A 500-MW data center is equivalent to tens of thousands of homes being added to the grid much more quickly than more granular demand growth from an expanding population or a growing economy. Flexibility can help the grid absorb major new loads more quickly.

“In many cases, if you have transmission issues, it may just be that I can provide the power you want for 350 days a year,” Wilson said. “For 15, I can’t guarantee it for every hour in those days because of congestion, peak temperatures or higher, low — different issues. And if you have that response, is there a way to get around providing that powerful 15 days for the data centers in order to connect it now?”

When it comes to data flexibility, being able to dial back the demand from a 500-MW data center offers a significant source of demand response for the grid, he added.

“Or if it’s able to turn on backup generation and take its load entirely off the grid, that’s a huge amount of capacity that can come online,” Wilson said. “Historically, we’ve seen this with aluminum smelters and other large industry right where they’ve traditionally gotten a phone call that said, ‘can you guys turn off these hours, these days?’”

Another key is better planning around when and where data centers want to connect to the grid, said Wilson. It takes time to stand up a new data center.

“Better coordinating those ramp up schedules is really important for an understanding where both parties really are in terms of their needs and ability to respond,” Wilson said. “Because, you know, if you’re talking a gigawatt data center or 500-MW data center that’s a large amount of load, and it can be in over eight years or three years or two years. It makes a big difference.”

Constellation, which has worked with Microsoft to reopen a Three Mile Island nuclear plant to serve a Microsoft data center and has discussed co-locating data centers at its other nuclear plants, welcomed EPRI’s initiative.

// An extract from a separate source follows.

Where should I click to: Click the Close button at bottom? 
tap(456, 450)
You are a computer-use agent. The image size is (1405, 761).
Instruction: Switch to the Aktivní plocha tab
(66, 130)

“Data centers are integral to our daily lives, economy and national security,” Constellation CEO Joe Dominguez said in a statement. “Our energy system is built to handle the extreme demands of our hottest summer days and coldest winter nights but is often underutilized. The real challenge isn’t a lack of energy for data centers but managing the peak demand hours. The ability of data centers to flex during these critical periods is crucial.”